Por Giuliane Gabaldo, advogada da Dotti Advogados

5 de February 10h15

Com base na autonomia da vontade, as partes podem, livremente, dispor sobre o conteúdo de um contrato, o qual, uma vez assinado, ganha força de lei, não podendo sofrer interferência nem mesmo do Poder Judiciário. Portanto, em tese, se uma pessoa (capaz) opta por adquirir um imóvel, mesmo sabendo de todos os vícios existentes, o contrato deve ser mantido em sua integralidade.

No entanto, para que a avença seja válida, não basta a vontade das partes e a ciência de todos os termos do contrato. É necessário que o objeto (aquilo que se quer contratar) seja lícito, ou seja, que a lei permita a sua negociação.
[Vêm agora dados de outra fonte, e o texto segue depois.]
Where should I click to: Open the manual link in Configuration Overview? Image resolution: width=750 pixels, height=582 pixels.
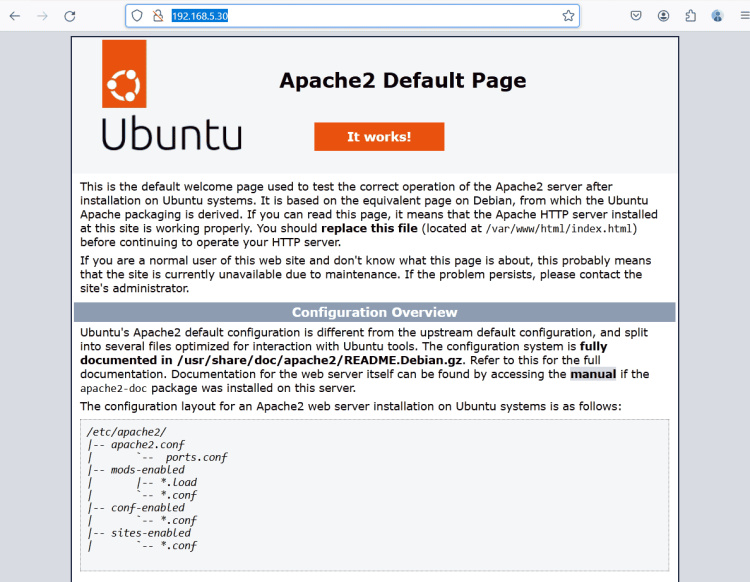pos(593,374)
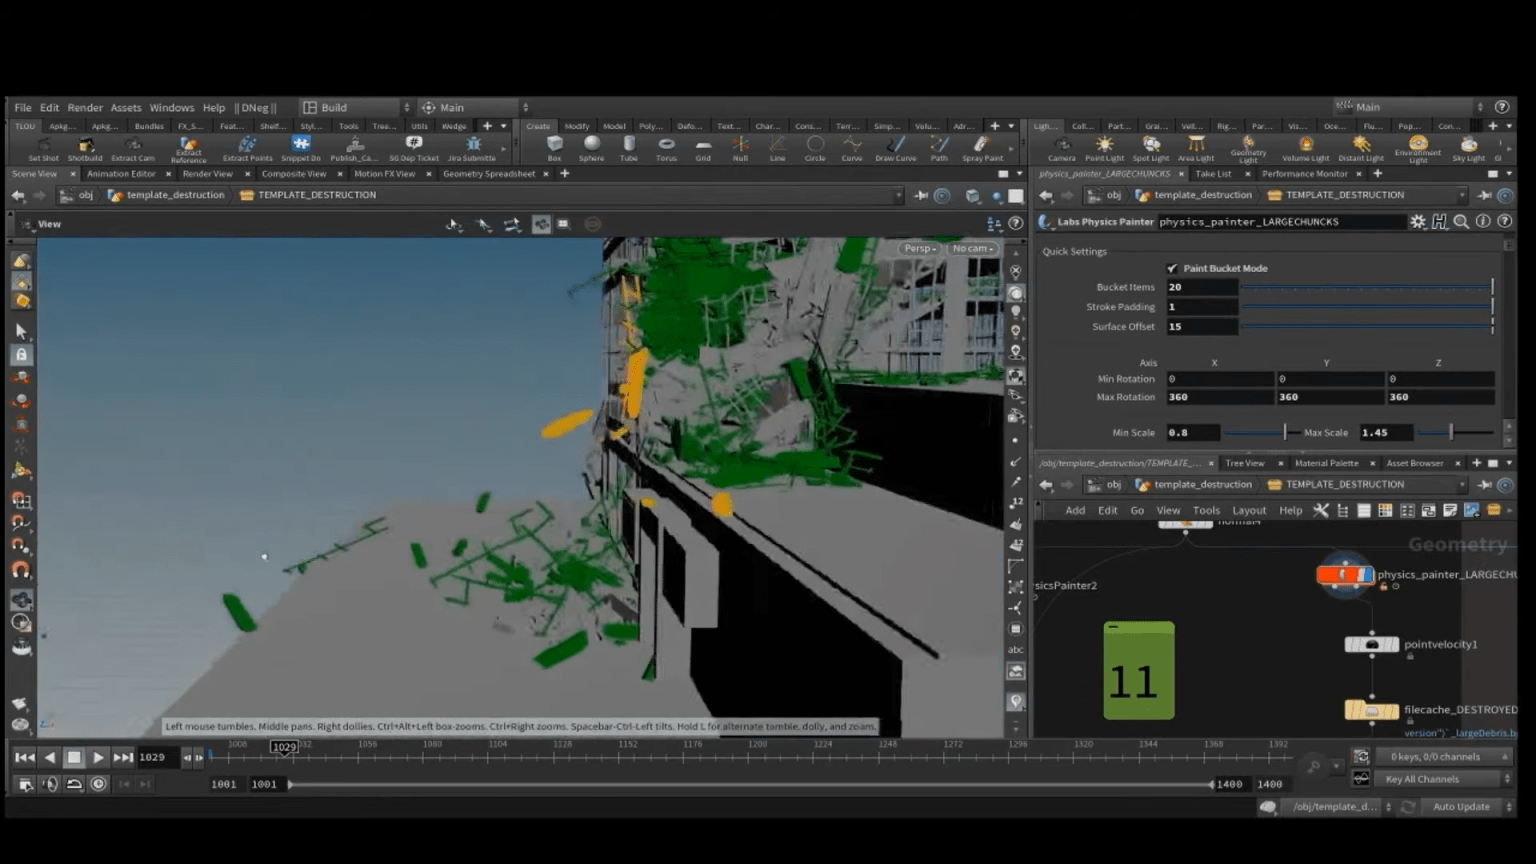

Em virtude disso, o Superior Tribunal de Justiça reconheceu a nulidade de um contrato particular de compra e venda de lote clandestino, apesar da evidente ciência do comprador a respeito dessa irregularidade.

Isso porque, para a Corte Superior, se o vendedor não requisitou a aprovação do loteamento perante a Prefeitura Municipal e, consequentemente, não houve o registro do desmembramento, o objeto do contrato é considerado ilícito, por ofensa direta ao art. 37 da Lei nº 6.766/1979 - Lei do Parcelamento do Solo Urbano.
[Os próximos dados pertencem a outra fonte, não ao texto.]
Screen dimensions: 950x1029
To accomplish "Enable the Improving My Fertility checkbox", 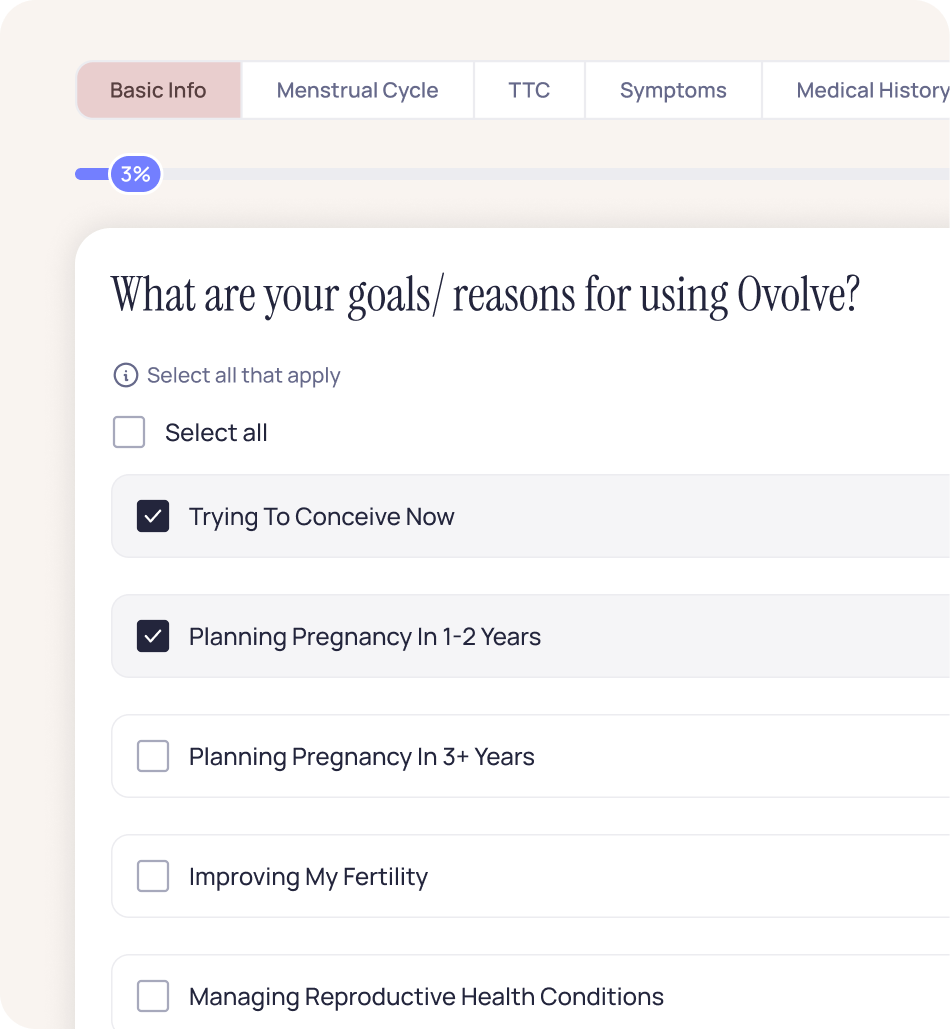I will [x=153, y=877].
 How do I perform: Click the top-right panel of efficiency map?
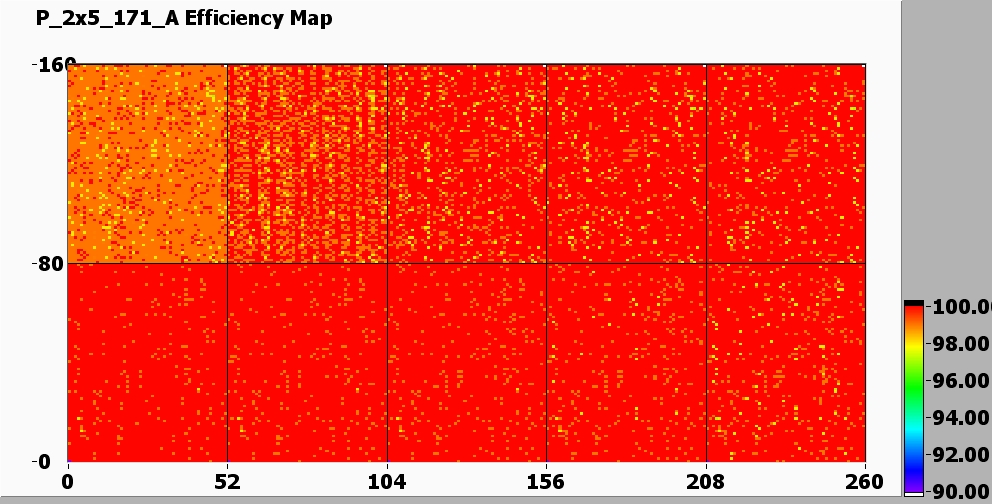(x=785, y=164)
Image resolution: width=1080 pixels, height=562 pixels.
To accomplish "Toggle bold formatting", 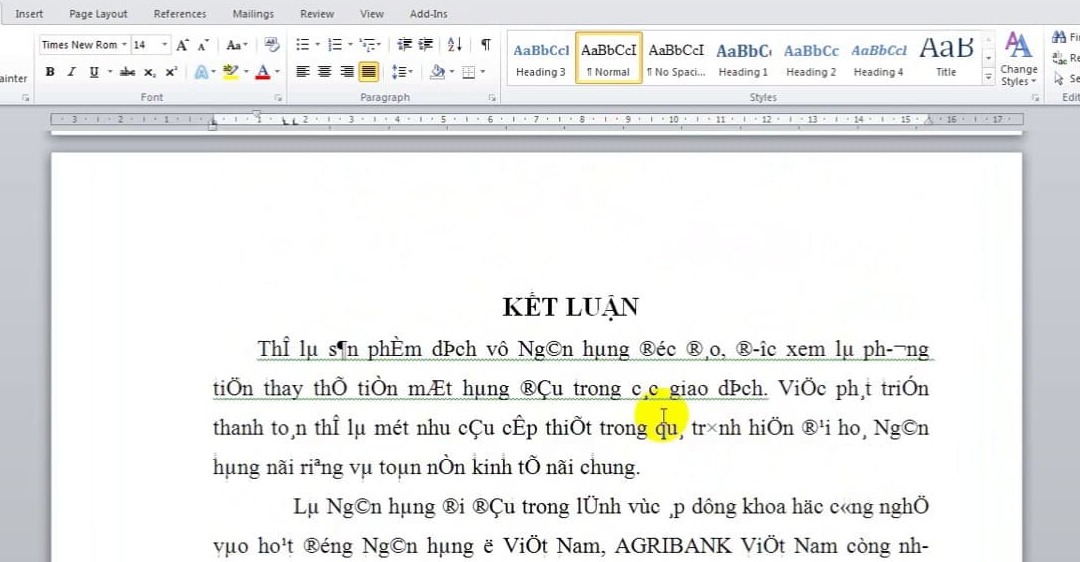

Tal ilicitude deve ser reconhecida, na medida em que o descumprimento desta lei pode acarretar graves impactos ambientais (como a expansão desordenada do solo do solo urbano) e sociais (impossibilidade de o comprador obter alvará de construção, registro imobiliário e acesso a serviços públicos essenciais).

Ademais, como pontuado pela Ministra Nancy Andrighi, "é a inércia do loteador em providenciar o registro do lote que configura a sua irregularidade, atraindo a vedação desta prática de venda, prevista art. 37 da Lei 6.766/79, e atestando a ilicitude do objeto; o que torna nulo o contrato de compra e venda, conforme determina o art. 166, II e VII do CPC" (Recurso Especial nº 2166273/SP).